- _YOUR ASSIGNMENT_
Report each line of the entries that contains the word "agent", copied in full.

(Items from a dataset)

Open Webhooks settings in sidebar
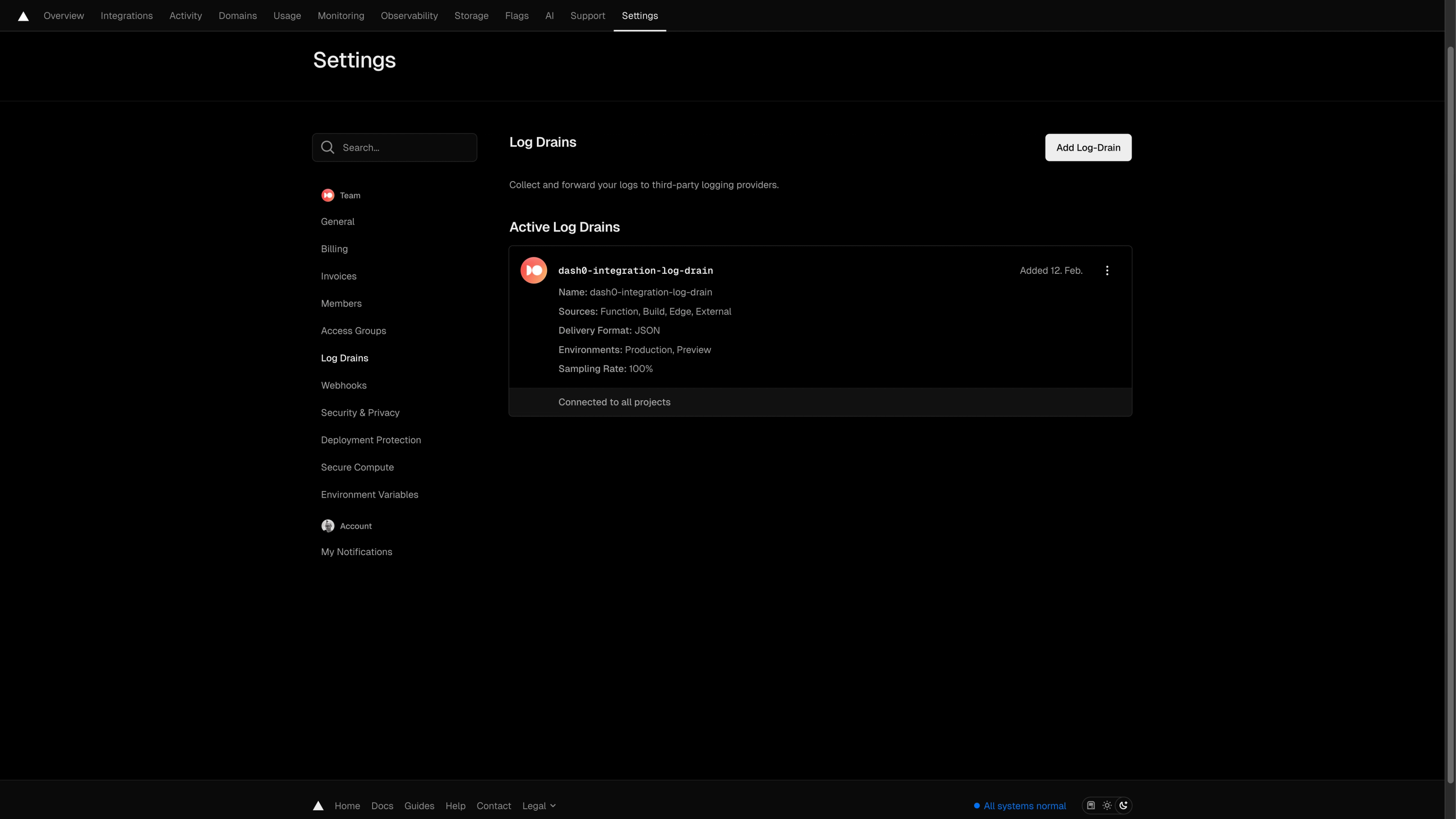Image resolution: width=1456 pixels, height=819 pixels. tap(344, 386)
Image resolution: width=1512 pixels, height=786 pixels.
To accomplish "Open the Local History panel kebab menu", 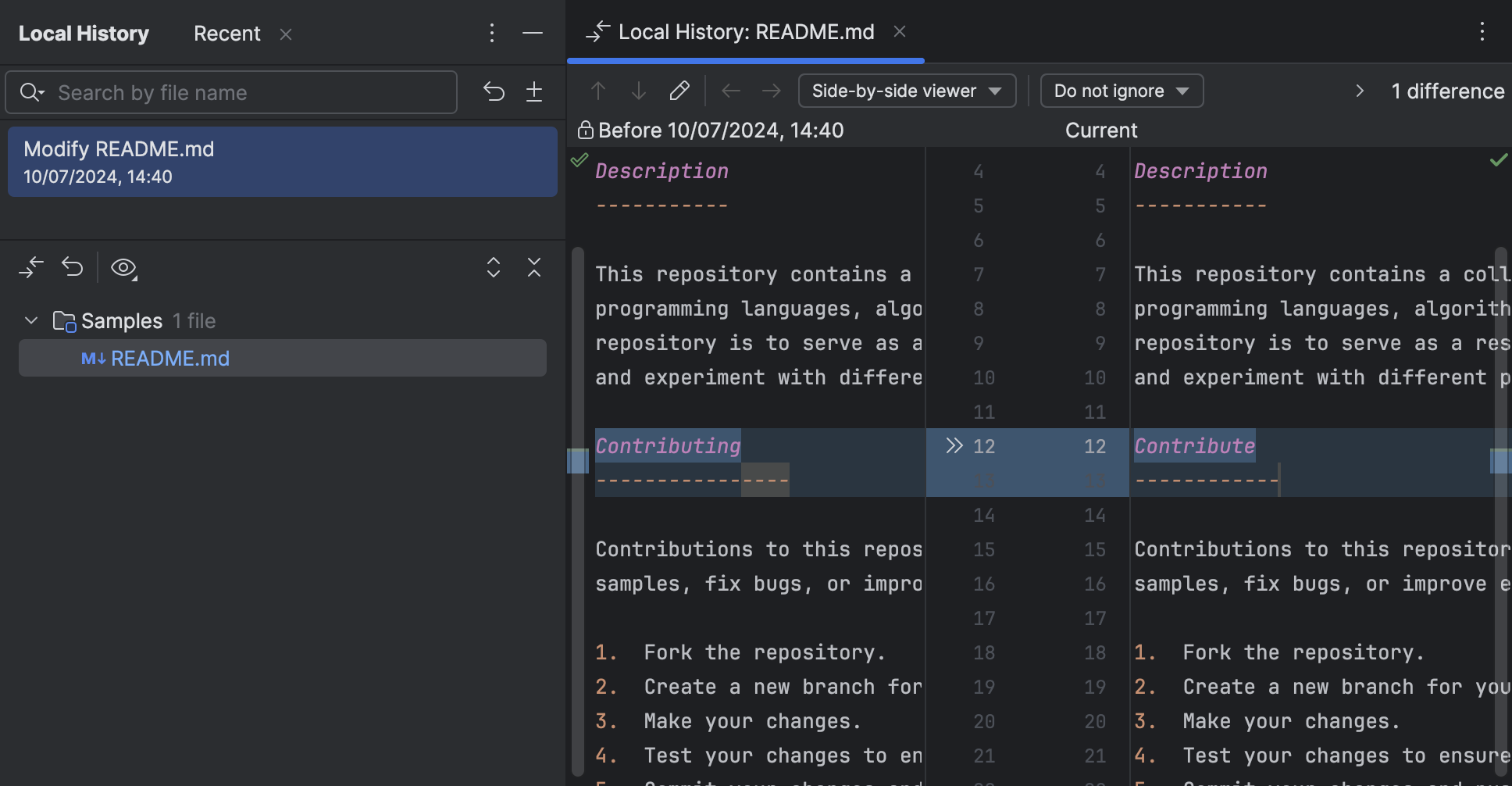I will click(x=491, y=33).
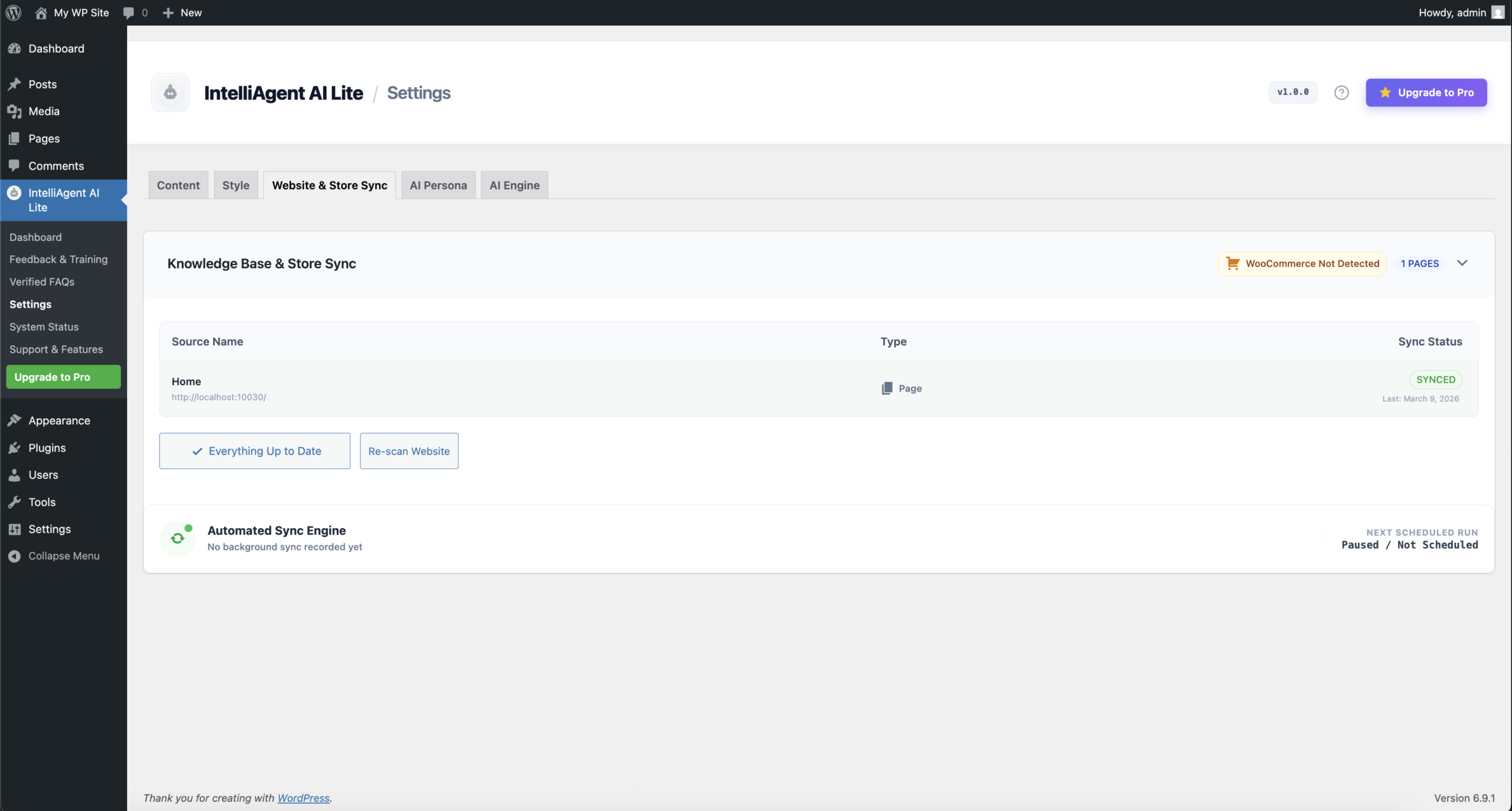
Task: Click the Tools wrench icon
Action: click(15, 501)
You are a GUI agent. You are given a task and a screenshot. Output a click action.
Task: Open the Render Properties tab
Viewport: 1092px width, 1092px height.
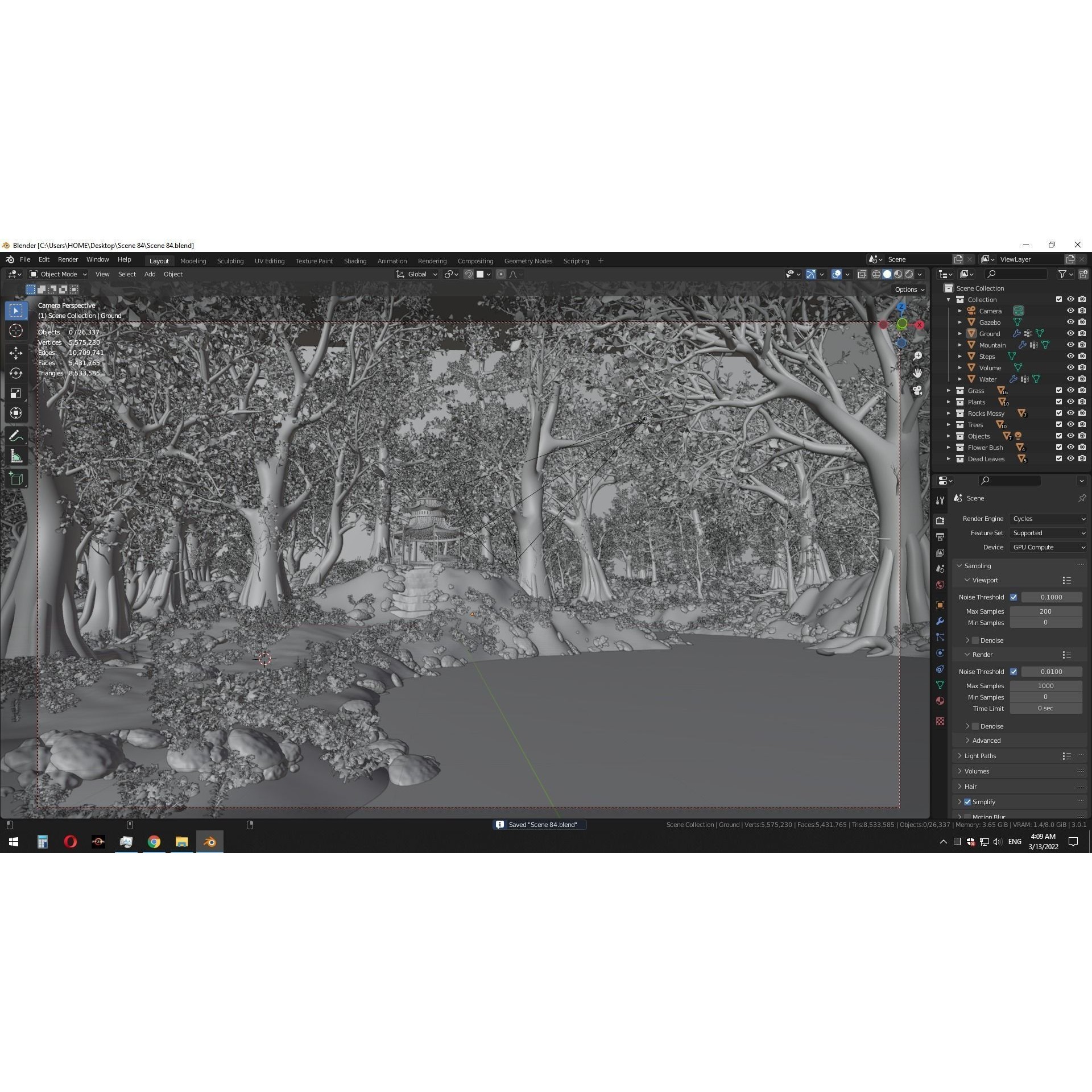(x=941, y=519)
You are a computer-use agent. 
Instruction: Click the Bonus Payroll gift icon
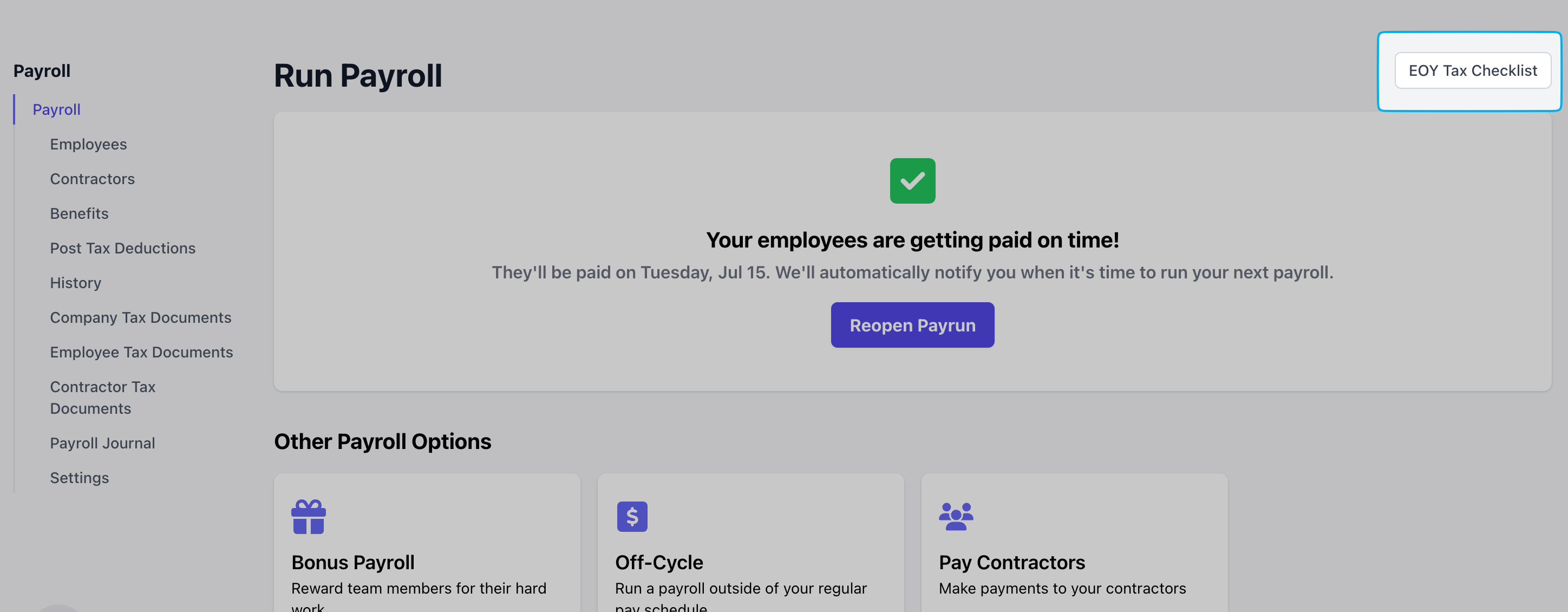pos(308,516)
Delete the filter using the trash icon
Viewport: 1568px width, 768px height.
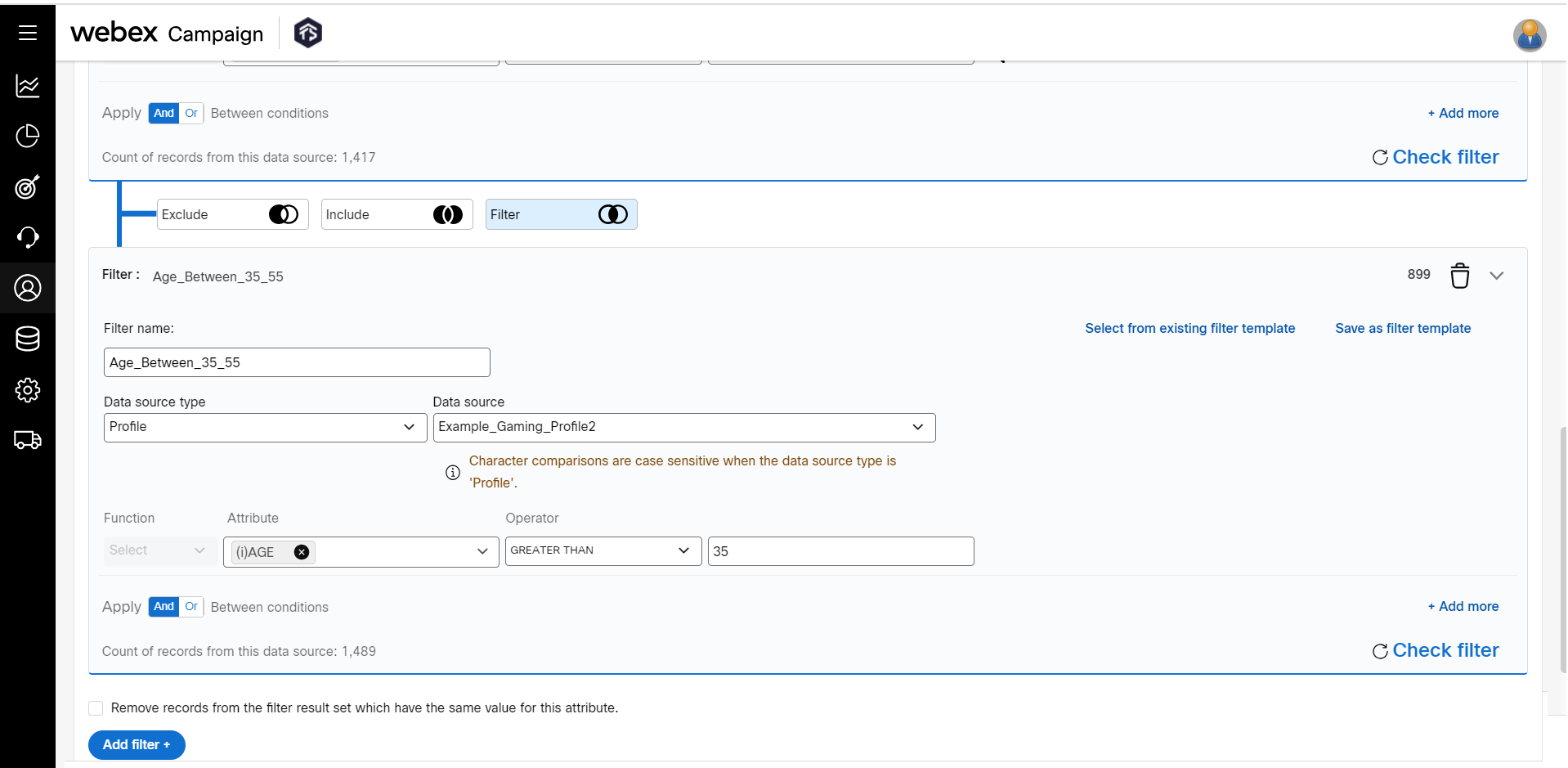pos(1459,276)
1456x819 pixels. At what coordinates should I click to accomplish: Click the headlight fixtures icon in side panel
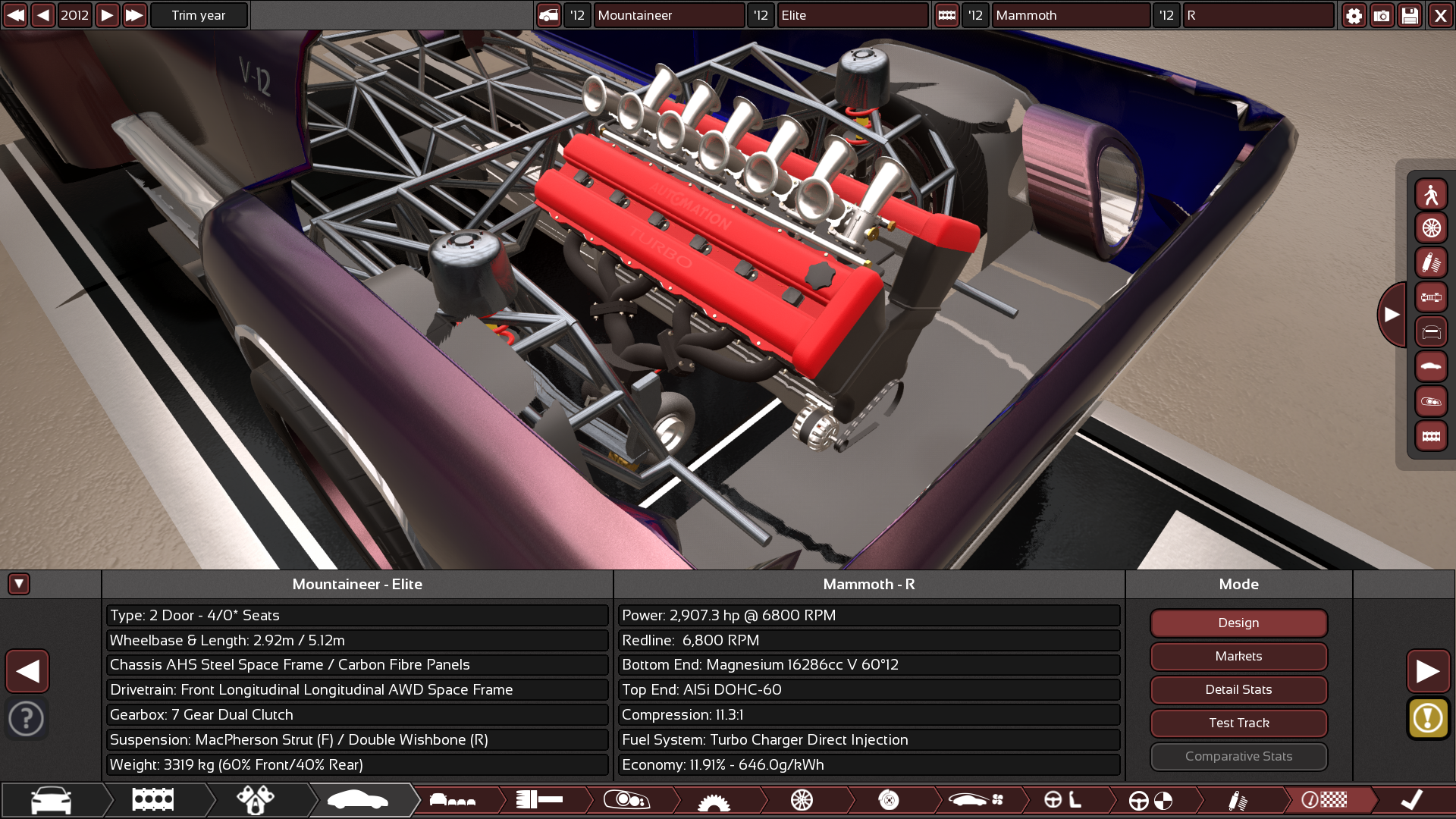1431,402
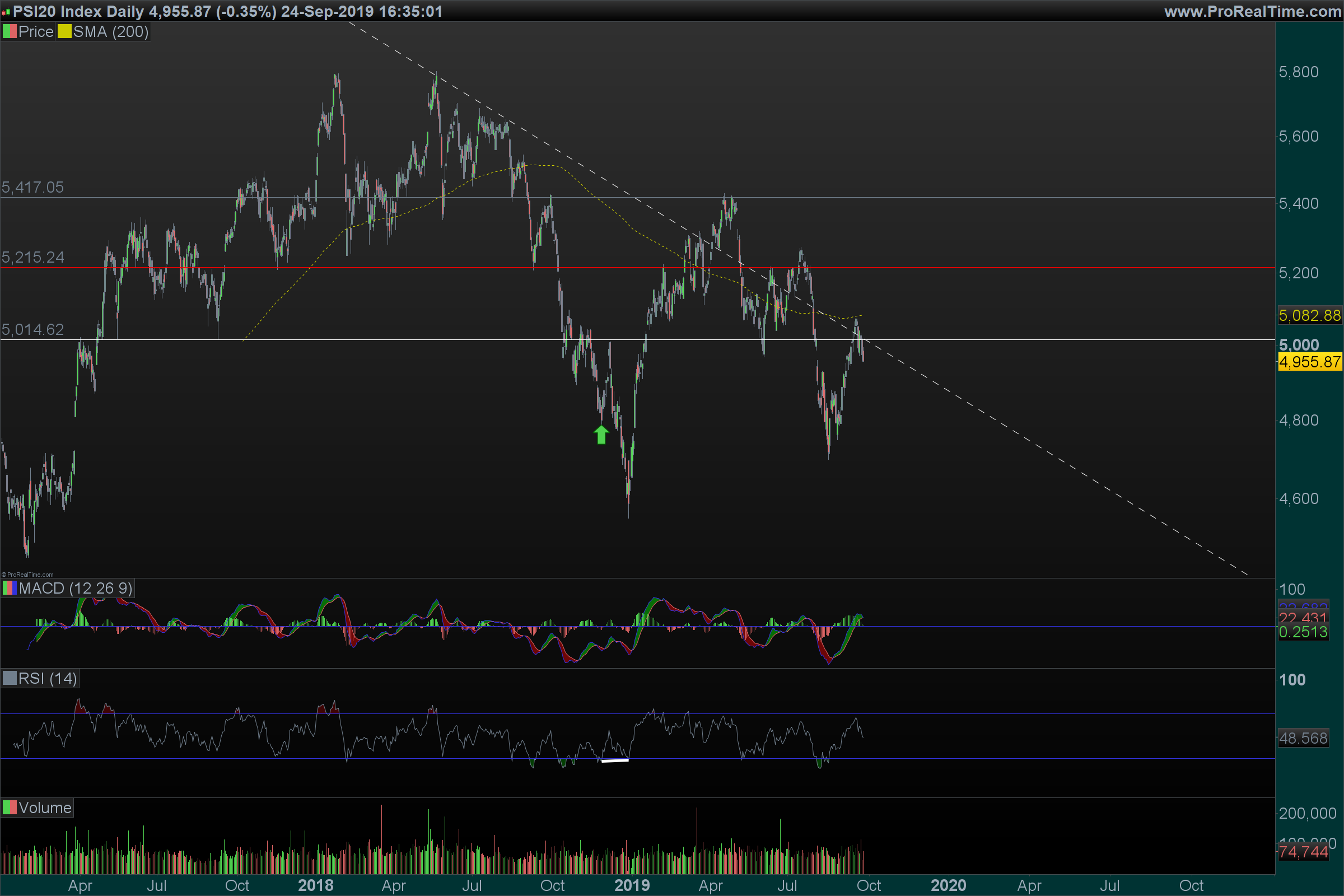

- _ANSWER FOR THE TASK_
You are a GUI agent. You are given a task and a screenshot. Output a click action.
You are a computer-use agent. 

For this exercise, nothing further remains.